• **Document text**:

The second half is being occupied by picking up kids from school and swimming lessons/swim team until 7 this evening. Then a quick (probably simple) dinner, and getting everyone to bed.

But tomorrow is supposed to be beautiful, and Lance is done scalping (YAY), so we are supposed to work in the yard and re-till my garden, adding the four bags of grass clippings I see he brought me, then rake and I can finally plant my onions, potatoes, spinach, radishes, carrots and lettuce!!


----------



## Ninn (Oct 28, 2006)

Sounds like a good plan to me, Christine.

I got half of the yard work done, and all the ratty dog toys thrown out. The rest will keep until it's a bit warmer and dog stuff is no longer frozen to the ground!!!


----------



## lickcreek (Apr 7, 2006)

Wow, you all are alot farther along outside than we are here. I have made several trips around the yard and garden, making mental notes about what needs to be done. But it's still to cold and yucky so far to get any of it done. 

They are threatening us with 60 temp today. Of course I am at work. Weekend should be back in the 40s for highs and rain/snow. Looking forward to some nice clothesline weather, but doesn't look like it will be happening this weekend.

Christine ~ did you get that garden planted? I'm so jealous!


----------

• **Dataset section**:

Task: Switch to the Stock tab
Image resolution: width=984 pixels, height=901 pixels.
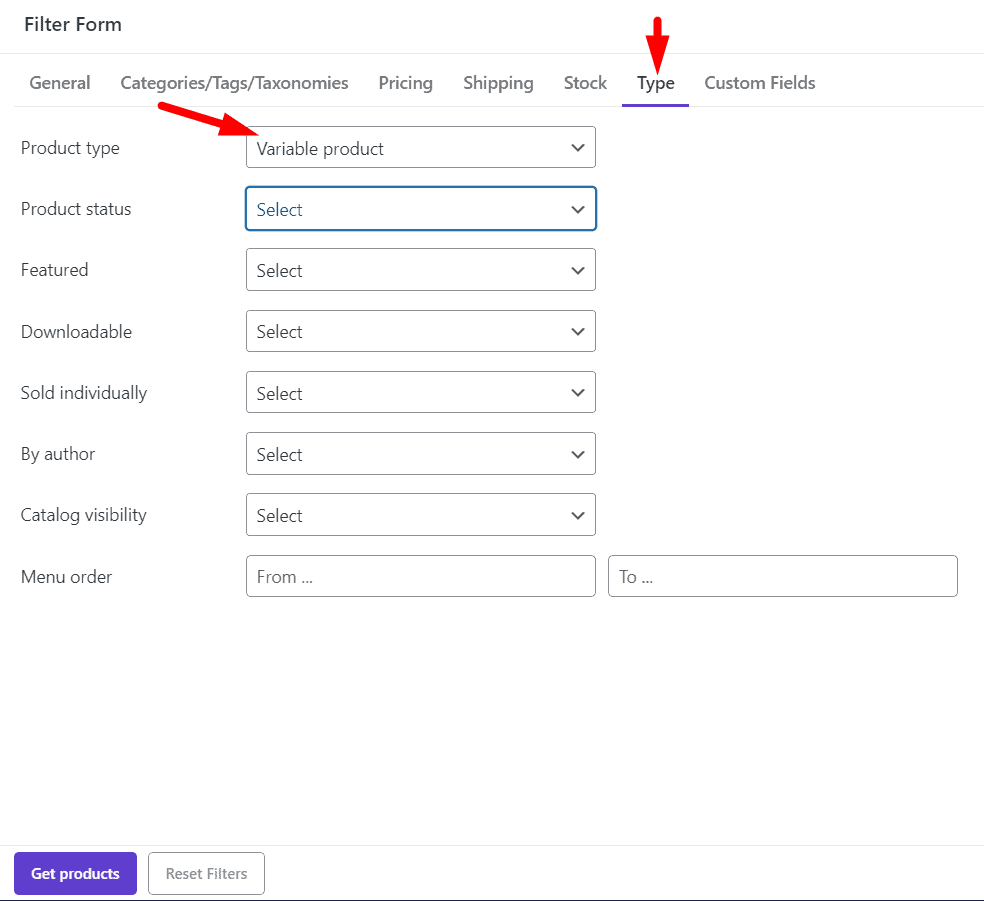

• **Written request**: Please list the vegetables that the first post in the yard-work forum thread says will finally be planted.

• **Task response**: Onions, potatoes, spinach, radishes, carrots and lettuce.